Even if you have trouble wrapping your head around his inventions, his approach is obvious — it’s clear his innovations have to be easy to manufacture and affordable to own and operate. “He’s very passionate about empowering small and mid-sized businesses. He puts his money where his mouth is,” Nina says. “For instance, his plastic extrusion and injection molding equipment can be operated in a small space, takes very little energy to run and costs very little to own. Because the equipment has lower capital costs than competitors, the cost of the final product this equipment produces is also cheaper, and it allows small-quantity production projects to be comparative in the marketplace and enables many products to be made locally.”

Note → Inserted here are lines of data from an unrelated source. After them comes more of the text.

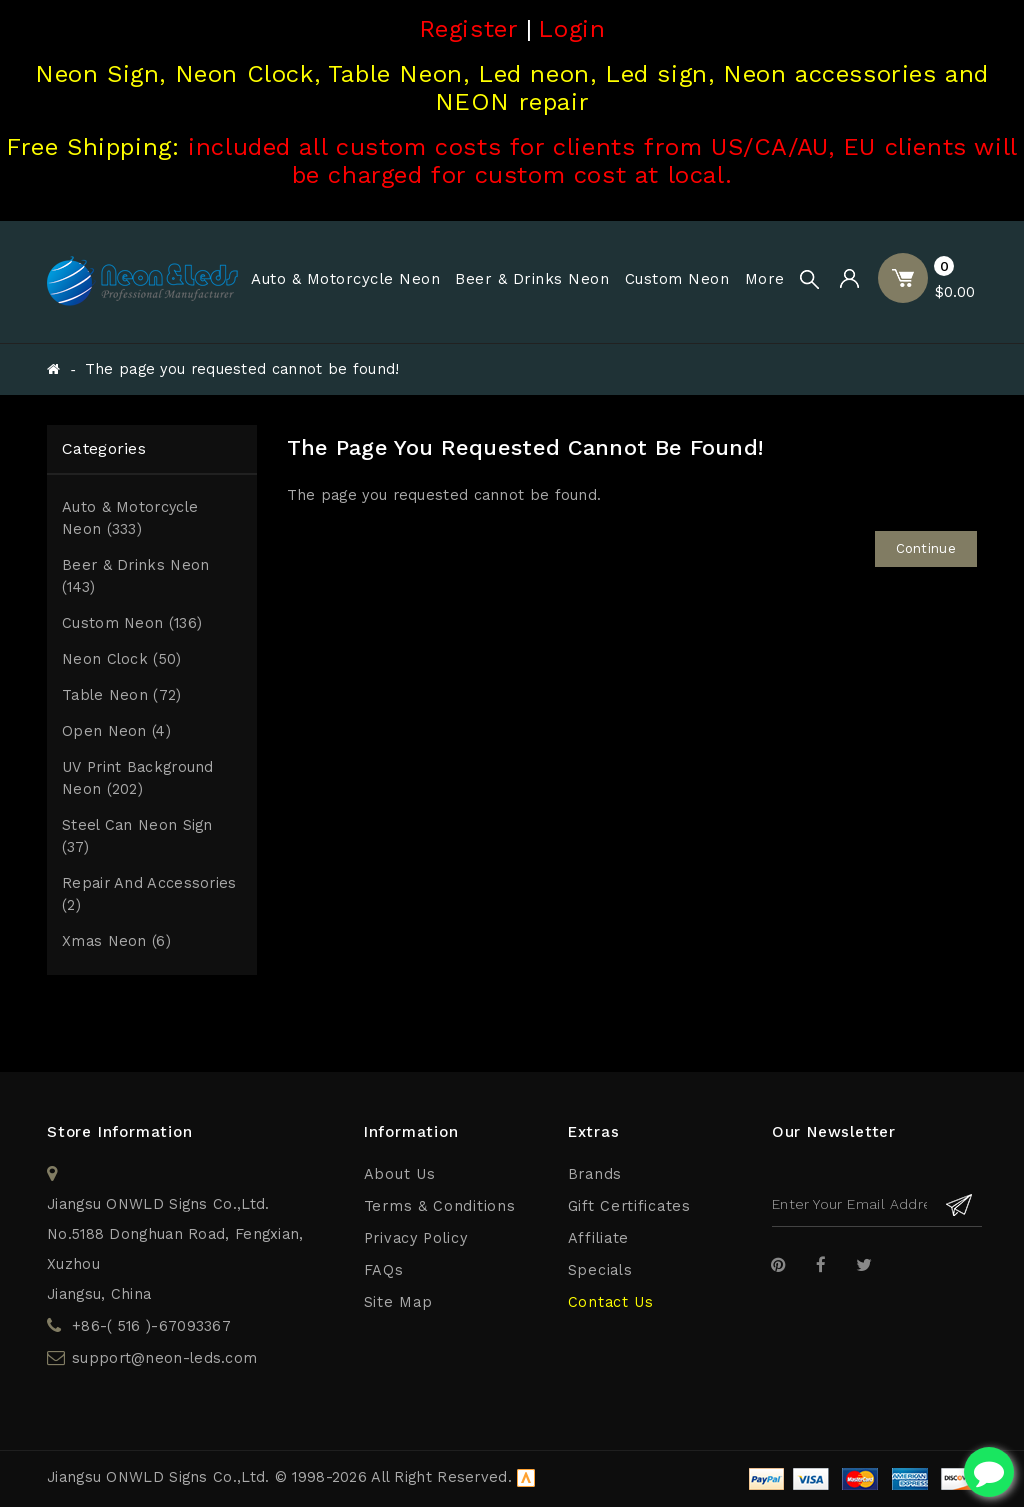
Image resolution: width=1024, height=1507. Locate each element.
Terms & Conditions (440, 1206)
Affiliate (598, 1238)
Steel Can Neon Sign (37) (137, 836)
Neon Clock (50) (122, 659)
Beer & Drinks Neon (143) (135, 576)
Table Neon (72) (122, 695)
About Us (400, 1174)
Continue (926, 548)
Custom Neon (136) (132, 623)
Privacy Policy (416, 1238)
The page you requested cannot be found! (242, 369)
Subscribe (959, 1204)
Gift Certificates (629, 1206)
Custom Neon (677, 279)
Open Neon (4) (116, 731)
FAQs (384, 1270)
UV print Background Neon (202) (138, 778)
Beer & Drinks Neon (532, 279)
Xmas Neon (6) (116, 941)
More (765, 279)
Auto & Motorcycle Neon (345, 279)
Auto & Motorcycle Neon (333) (130, 518)
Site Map (398, 1302)
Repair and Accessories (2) (149, 894)
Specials (600, 1270)
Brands (595, 1174)
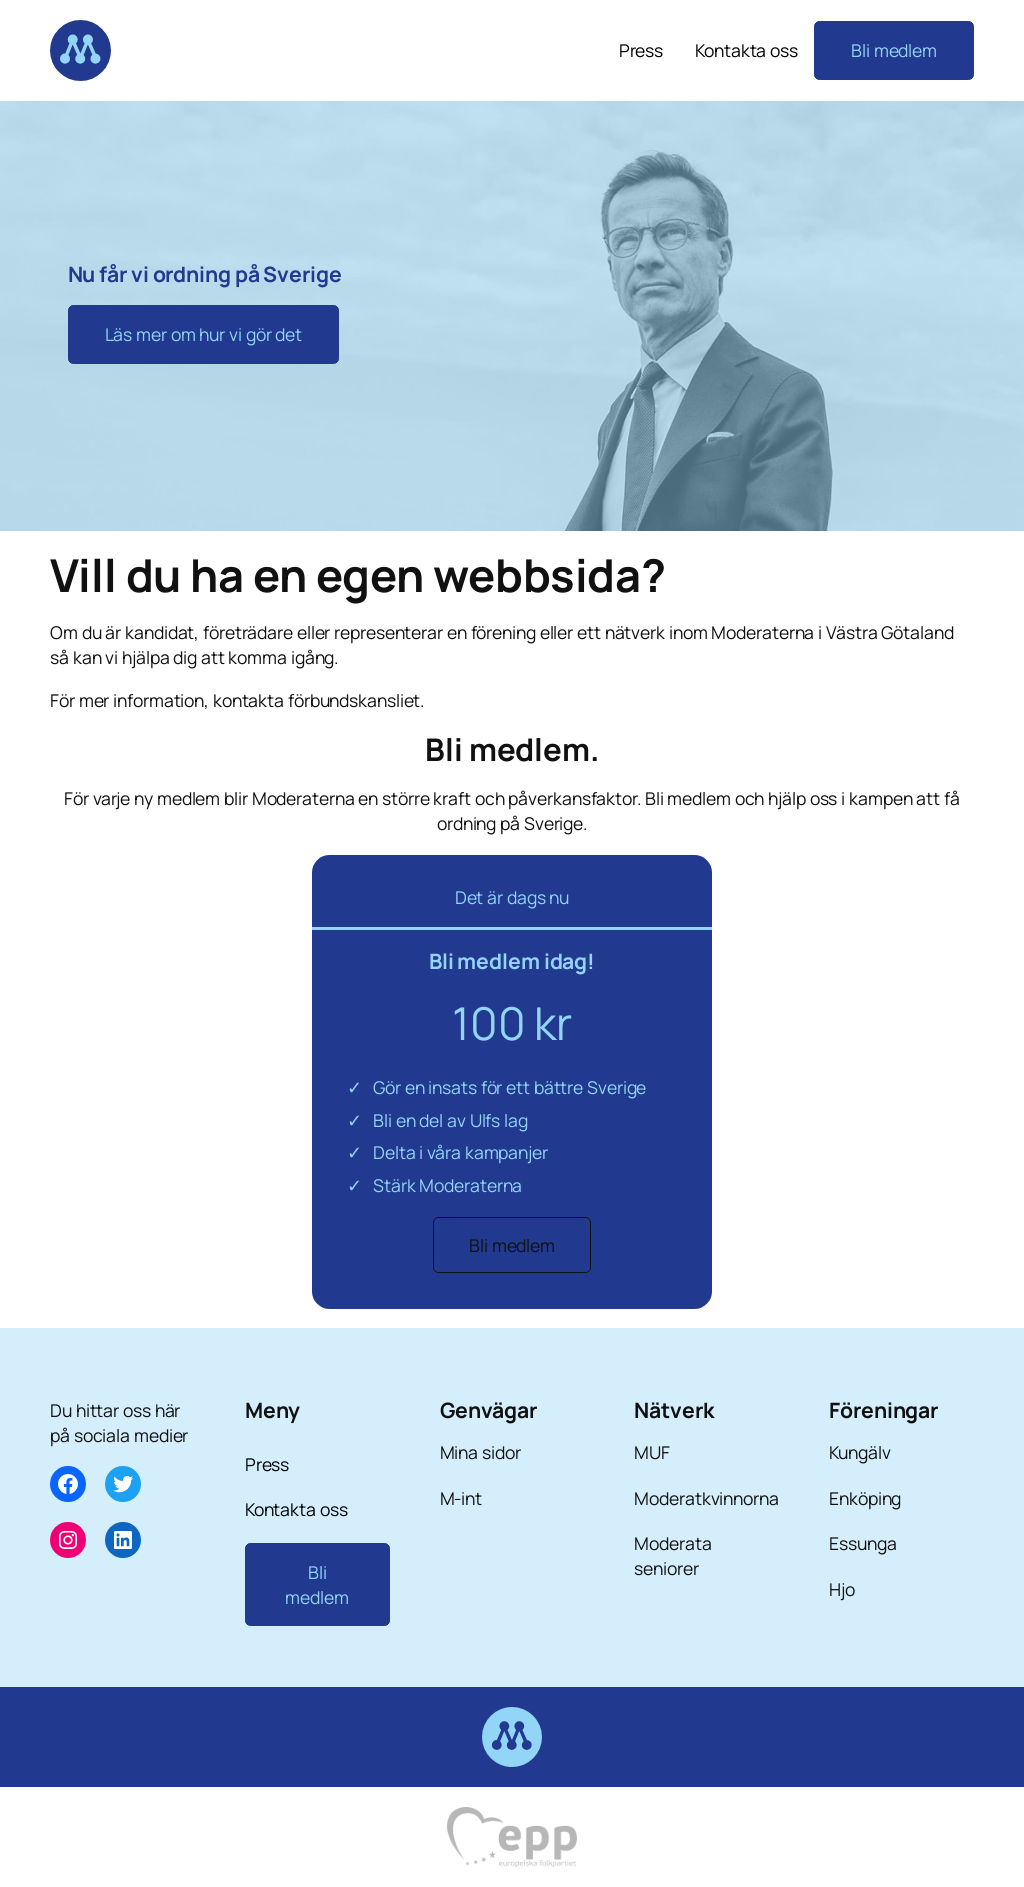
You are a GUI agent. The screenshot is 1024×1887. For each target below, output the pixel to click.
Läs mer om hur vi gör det (204, 334)
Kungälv (859, 1452)
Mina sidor (480, 1452)
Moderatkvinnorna (706, 1498)
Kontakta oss (746, 50)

While his work takes up much of Conrad’s time and headspace, he’s a family man who enjoys being with his six kids (ages 10 to 33; not all of them live in Canada, but he speaks of each one fondly), and he’s apparently a master at the grill and “mixes a mean cocktail.” (Nina says he has hundreds of cocktails and mocktails in his repertoire.) Conrad also gives back to the community he grew up and lives in, and not just in the way he’s creating jobs and enabling local entrepreneurs. He is a champion of creating value in the community using local resources. “We love Durham Region for its diversity of shopping, dining, service clubs and events, such as the Rotary Ribfest. There’s a strong infrastructure of government support for science, technology and business, and has the brightest, most energetic staff who can be recruited,” says Nina. When you speak to Conrad you can see his pride in maintaining his roots in the area and his desire to make the world a better place. “It’s about keeping it local and letting my imagination go.”